## TEXT TO READ
▼

Several police chiefs said they would review studies about the technology but there did not appear to be any evidence that would lead them to bar use of the stun guns.

"What I know of right now, I would not be opposed to getting them," East Bridgewater Police Chief John L. Silva Jr. said. "I don't think there is anything on the table that puts up a red flag to me."

Abington police Chief David Majenski said police departments will weigh the pluses and minuses of the technology before buying.

"There are liability issues with everything," Majenski said. "At this point, we are going to sit back and wait for others to use their expertise, to see what product is the best and the most effective."

Other departments are also taking a wait-and-see attitude.

"We have limited experience in the technology," Bridgewater Sgt. Christopher Delmonte said. "It sounds good, but let's see if it works."

Hanover Police Chief Paul Hayes said he plans to send one of his firearms instructors for training on the Taser — then wait to see what type of funding for the weapon may be available.

"We may see if any homeland security funding is available to help us," he said.

▲

## SET OF TASKS
• A. Answer the following questions using the passage on police stun guns:
(i) Which police chief said he would not be opposed to getting the stun guns?
(ii) According to Majenski, what will the department wait for others to do?
(iii) Whom does Hanover Police Chief Paul Hayes plan to send for training on the Taser?
• B. Continue the passage on police stun guns, beginning after its final sentence.

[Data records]
▼

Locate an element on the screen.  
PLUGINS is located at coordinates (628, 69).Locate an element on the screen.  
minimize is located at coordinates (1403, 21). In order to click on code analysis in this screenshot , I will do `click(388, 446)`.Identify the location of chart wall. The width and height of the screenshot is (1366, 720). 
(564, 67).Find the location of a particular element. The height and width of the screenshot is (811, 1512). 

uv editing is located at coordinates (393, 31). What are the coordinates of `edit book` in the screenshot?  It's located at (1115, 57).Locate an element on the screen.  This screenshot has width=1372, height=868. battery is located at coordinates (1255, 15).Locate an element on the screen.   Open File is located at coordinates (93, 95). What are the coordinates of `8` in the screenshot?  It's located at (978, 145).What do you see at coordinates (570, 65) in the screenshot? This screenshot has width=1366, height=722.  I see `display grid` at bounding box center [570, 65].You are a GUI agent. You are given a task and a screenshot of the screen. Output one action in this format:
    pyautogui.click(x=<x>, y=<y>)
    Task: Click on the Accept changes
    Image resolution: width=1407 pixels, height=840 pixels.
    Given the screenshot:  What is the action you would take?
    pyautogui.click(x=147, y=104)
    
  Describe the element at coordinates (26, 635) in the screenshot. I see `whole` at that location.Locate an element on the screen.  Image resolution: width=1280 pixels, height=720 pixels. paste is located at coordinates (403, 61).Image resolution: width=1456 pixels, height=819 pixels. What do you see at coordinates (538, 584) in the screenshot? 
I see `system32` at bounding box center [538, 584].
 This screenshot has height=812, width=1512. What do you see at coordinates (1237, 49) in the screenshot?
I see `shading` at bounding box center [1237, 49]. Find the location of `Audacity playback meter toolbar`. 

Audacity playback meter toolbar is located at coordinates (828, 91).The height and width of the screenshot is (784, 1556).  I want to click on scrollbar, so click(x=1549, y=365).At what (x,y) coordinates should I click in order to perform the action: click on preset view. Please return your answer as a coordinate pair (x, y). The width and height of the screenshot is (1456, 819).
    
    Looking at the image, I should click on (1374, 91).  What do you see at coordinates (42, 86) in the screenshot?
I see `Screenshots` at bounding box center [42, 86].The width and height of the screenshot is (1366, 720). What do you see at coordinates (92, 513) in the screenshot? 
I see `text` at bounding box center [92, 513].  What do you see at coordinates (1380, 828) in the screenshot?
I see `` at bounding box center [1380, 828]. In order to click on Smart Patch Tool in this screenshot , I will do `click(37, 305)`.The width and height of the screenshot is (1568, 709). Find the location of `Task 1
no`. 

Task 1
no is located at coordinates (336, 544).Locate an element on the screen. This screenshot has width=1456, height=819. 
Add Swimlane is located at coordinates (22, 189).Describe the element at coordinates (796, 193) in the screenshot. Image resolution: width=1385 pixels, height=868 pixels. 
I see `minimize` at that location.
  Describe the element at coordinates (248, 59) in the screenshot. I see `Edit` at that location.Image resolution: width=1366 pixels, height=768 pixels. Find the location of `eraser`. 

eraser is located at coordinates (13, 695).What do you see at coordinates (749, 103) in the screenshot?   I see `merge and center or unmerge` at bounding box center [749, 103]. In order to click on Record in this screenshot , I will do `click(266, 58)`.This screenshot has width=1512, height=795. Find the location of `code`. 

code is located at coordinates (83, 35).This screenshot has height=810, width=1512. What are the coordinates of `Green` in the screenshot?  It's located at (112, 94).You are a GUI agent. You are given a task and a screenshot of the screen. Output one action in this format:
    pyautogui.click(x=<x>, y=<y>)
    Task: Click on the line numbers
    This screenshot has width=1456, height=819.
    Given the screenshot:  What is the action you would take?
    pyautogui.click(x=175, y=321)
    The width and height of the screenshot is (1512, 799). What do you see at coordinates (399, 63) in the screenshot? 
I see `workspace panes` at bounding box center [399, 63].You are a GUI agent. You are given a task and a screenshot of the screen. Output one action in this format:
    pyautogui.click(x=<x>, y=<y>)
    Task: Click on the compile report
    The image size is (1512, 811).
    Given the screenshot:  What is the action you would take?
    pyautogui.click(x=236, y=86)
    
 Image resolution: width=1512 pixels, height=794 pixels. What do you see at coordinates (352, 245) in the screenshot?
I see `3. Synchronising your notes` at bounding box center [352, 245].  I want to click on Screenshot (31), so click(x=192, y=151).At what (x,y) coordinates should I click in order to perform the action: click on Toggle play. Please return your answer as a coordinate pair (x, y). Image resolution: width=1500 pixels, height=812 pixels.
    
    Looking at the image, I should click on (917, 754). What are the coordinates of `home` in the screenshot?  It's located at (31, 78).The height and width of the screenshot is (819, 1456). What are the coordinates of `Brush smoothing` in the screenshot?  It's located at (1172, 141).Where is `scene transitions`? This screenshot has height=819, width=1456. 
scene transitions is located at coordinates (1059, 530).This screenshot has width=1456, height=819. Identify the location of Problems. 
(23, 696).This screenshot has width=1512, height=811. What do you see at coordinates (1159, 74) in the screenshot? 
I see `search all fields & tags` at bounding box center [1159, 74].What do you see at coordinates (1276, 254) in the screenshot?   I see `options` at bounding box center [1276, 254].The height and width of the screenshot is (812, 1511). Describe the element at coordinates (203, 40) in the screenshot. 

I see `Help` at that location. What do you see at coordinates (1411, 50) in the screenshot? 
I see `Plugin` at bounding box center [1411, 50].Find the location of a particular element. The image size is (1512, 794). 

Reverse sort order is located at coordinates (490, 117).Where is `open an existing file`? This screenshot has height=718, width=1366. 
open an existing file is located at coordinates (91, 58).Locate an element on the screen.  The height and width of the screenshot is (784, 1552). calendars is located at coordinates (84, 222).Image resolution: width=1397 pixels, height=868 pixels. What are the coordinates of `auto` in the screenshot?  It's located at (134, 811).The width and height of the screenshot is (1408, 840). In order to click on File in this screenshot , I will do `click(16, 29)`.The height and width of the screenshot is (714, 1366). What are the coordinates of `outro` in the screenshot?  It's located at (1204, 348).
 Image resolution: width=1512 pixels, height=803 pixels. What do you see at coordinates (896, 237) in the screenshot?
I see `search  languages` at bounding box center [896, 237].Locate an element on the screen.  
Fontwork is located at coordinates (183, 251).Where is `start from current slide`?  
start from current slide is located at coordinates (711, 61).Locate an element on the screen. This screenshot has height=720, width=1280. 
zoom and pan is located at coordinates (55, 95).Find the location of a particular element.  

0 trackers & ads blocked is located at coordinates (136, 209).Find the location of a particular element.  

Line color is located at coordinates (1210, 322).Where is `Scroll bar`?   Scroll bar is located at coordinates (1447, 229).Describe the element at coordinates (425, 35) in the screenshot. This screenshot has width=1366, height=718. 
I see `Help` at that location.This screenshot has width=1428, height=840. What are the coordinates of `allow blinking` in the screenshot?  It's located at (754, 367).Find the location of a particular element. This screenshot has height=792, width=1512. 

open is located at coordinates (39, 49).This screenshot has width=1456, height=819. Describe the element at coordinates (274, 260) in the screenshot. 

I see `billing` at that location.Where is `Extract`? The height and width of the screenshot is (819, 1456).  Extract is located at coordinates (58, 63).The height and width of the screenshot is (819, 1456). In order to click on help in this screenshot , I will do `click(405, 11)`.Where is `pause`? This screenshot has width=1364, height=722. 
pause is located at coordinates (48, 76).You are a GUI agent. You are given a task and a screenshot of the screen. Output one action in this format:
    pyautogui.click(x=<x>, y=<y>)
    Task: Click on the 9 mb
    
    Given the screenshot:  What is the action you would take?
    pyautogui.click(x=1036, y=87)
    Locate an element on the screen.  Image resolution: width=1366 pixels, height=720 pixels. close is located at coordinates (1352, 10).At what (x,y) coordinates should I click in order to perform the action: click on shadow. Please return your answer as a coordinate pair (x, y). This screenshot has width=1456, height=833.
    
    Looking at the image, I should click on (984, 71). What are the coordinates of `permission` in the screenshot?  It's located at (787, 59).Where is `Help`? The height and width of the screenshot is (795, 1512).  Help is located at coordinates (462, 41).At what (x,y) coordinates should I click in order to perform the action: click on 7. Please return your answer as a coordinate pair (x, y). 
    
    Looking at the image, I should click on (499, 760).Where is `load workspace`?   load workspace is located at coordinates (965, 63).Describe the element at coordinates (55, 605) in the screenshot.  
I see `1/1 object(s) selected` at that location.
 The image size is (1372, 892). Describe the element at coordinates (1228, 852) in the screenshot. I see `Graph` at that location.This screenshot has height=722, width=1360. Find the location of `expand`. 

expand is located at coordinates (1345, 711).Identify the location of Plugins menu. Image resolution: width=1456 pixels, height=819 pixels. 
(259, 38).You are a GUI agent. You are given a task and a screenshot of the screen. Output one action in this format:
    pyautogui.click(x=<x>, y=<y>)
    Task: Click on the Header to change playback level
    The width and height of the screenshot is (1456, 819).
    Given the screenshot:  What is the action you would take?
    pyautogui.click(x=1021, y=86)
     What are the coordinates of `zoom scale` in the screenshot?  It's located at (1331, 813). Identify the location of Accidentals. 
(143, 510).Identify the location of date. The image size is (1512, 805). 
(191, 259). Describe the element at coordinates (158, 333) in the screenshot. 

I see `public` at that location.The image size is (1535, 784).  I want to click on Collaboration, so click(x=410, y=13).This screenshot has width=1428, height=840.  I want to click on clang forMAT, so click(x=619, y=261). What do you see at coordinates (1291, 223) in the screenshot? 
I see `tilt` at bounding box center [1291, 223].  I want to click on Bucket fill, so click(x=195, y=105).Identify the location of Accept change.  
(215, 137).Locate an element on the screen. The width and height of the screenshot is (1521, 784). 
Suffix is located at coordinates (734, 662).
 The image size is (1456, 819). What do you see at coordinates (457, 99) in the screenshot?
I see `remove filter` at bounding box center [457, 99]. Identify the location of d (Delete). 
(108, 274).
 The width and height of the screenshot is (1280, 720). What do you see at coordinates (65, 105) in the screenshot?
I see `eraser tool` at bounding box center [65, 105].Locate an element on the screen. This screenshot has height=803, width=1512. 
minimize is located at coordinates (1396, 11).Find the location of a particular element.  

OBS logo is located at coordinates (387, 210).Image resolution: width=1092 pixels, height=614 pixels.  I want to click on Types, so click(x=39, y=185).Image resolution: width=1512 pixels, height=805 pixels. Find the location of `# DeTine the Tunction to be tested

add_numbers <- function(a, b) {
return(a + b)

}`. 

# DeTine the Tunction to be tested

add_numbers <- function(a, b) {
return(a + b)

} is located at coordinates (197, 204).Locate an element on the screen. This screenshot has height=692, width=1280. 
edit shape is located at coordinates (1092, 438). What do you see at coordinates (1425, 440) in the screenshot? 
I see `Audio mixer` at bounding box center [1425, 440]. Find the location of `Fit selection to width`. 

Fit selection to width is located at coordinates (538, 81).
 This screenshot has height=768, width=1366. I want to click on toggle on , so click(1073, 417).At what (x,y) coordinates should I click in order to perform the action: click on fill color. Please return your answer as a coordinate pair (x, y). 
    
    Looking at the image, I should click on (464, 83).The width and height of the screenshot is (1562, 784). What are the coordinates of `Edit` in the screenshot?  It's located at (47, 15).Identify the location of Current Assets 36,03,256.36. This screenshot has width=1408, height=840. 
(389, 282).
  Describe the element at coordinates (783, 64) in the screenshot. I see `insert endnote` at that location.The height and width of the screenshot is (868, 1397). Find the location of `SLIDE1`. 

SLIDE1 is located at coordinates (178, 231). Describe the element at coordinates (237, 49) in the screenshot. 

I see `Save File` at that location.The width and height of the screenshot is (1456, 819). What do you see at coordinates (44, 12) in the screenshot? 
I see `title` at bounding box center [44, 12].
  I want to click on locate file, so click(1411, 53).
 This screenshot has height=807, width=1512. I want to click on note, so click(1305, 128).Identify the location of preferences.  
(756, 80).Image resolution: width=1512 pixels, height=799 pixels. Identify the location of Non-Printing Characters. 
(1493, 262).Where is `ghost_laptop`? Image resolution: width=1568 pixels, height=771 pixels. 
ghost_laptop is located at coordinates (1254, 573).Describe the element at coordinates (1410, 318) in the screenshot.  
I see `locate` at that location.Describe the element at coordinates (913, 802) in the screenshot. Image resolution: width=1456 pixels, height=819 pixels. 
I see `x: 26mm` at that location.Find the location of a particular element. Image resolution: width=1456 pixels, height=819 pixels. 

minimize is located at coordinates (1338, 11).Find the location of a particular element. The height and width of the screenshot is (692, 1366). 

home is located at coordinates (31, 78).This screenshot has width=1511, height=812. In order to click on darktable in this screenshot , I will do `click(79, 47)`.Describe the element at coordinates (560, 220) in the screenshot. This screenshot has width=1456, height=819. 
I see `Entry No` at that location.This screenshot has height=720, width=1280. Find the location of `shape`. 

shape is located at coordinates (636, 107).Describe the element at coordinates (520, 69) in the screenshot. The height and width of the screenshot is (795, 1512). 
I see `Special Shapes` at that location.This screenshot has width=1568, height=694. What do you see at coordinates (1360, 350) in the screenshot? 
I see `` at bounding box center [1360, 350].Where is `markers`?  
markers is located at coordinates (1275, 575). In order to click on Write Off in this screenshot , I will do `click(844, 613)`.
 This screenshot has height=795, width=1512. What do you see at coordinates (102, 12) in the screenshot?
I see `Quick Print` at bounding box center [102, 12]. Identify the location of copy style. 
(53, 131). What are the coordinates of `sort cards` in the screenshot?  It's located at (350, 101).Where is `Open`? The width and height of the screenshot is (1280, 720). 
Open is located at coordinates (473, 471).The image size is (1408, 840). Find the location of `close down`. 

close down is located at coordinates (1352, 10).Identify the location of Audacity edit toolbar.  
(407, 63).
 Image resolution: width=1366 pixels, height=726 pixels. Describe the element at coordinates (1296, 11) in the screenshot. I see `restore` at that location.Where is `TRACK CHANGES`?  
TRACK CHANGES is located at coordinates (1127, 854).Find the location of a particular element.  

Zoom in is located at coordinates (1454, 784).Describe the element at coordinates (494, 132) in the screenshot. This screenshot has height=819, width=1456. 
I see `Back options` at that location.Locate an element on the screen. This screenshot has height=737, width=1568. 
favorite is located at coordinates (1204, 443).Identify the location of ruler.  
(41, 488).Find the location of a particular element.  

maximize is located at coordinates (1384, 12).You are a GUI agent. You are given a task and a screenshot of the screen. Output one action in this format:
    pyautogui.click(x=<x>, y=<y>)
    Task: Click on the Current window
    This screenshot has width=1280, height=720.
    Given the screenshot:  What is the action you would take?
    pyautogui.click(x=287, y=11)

▲

## ANSWERS FOR THIS EXERCISE
• A.
(i) East Bridgewater Police Chief John L. Silva Jr.
(ii) To use their expertise, to see what product is the best and the most effective.
(iii) One of his firearms instructors.

• B.
Brockton Police Chief Paul Studenski said he has no plans yet to buy the weapons.

"We are going to take it very slow," he said. "We are watching everybody who uses them and what they do. It is a big investment."

Whitman Deputy Police Chief Raymond Nelson said departments are scrutinized closely on funding and it may be tough for some to get the money to buy stun guns.

"Once we had the finance committee ask us why we needed bullets," he said


----------



## masstoazcop (Dec 3, 2003)

Once we had the finance committee ask us why we needed bullets," 

Thats scary, whats next, why do we need police and fire?


----------



## mpd61 (Aug 7, 2002)

Tasers are probably going to end up being more trouble than they're worth. I firmly believe they should be available, just not carried by everybody on their duty belt.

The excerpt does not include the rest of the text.